Wednesday, February 29, 2012

Leap year week

Another bad start of the week. I wonder if I'm really going into depression mood. Just read that when one loses interests in everything, that's depression. And here I am, no interest in my work, no interest in meeting people, constantly giving evasive responses or remarks, staring into space at times, sounds like I'm en route down that path after all.

Maybe I should move out, I seem to remember happier and much more relaxed times back then. Now, it just feels like I'm going out for the sake of being away from a place called home, which isn't, really.

Cross my fingers, pray to God that I can do that sooner, before I loses my sanity to family pressure...

Sunday, February 26, 2012

A little piece of silence

Silence is said to be golden. But where I am now, silence is the calm before the impending storm.

I appreciate silence as much as I appreciate the existence of modern day transportation. However, this silence is the type of silence I'd rather not go through.

Tuesday, February 21, 2012

Random Ramblings

I forgot when was the last time I wrote an entry here. Someone reminded me today I should vent my frustration here so I will not be depressed again. I've nearly forgotten I even had an account here.

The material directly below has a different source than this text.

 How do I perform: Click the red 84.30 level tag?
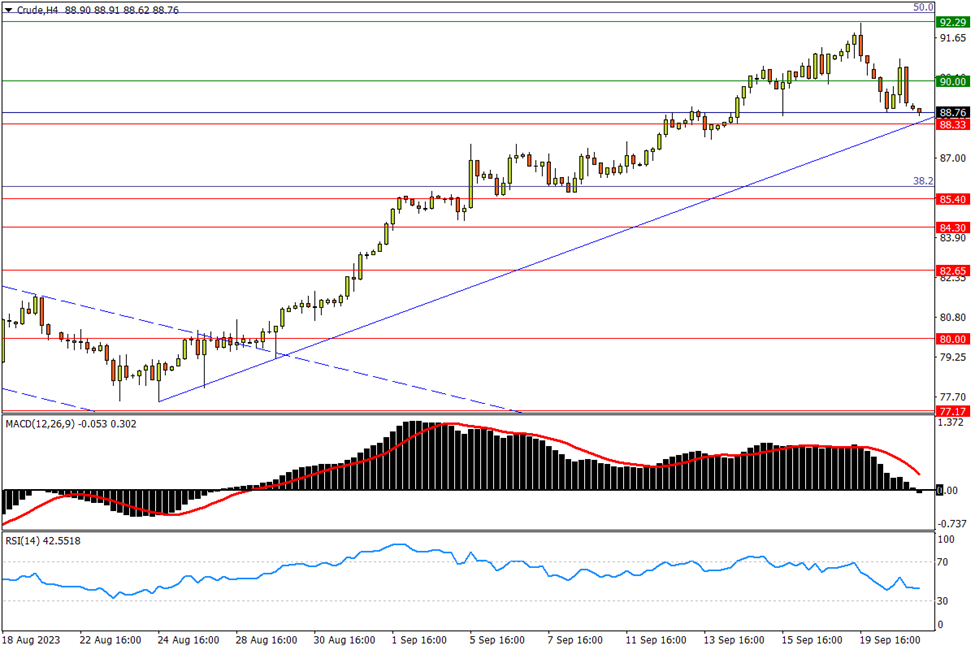point(952,227)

To be honest, I don't even know where to start. There's so much emotions, thoughts going on in this little brain of mine, I feel like I'm going to explode. Seriously, when I stated having flashes of death in my mind, I knew I'm near insanity. Bet insanity misses me after so long. It's been more than a decade after all. A long time...

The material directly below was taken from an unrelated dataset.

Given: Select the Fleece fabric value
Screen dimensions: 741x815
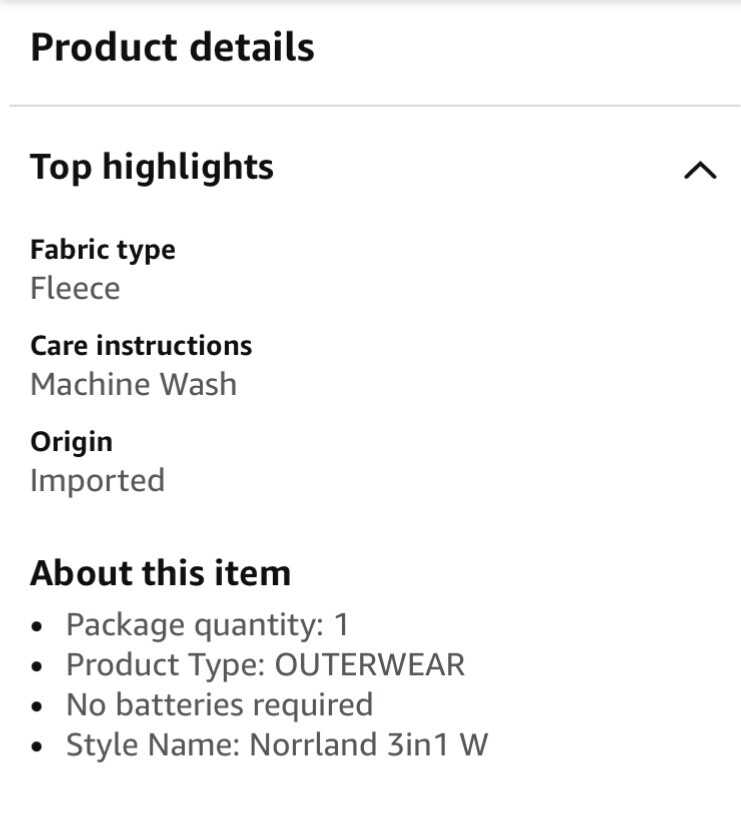Looking at the screenshot, I should tap(75, 289).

As usual, it all started again after I moved back home. Having been living on my own for a couple of years plus a few years of no adult authority, I am pretty much uncontrollable now. I might be a rebel but a disciplined rebel. Without any authority, I'm much more "well-behaved". With authority? Every single cell in me screams "NO!!"

I have an issue with authority, especially self-proclaimed-democratics-who-are-in-fact-tyranny-autocratics! Unfortunately for me, I was born to one and have to live with one now. Sometimes, I envisioned how I can rebutt and still keep my cool. Sometimes, I see myself simply dropping dead. Wonder which is worse really.

Nonetheless, I got to deal with this insanity for as long as I am still living under this roof. In any case, this blog can't be found.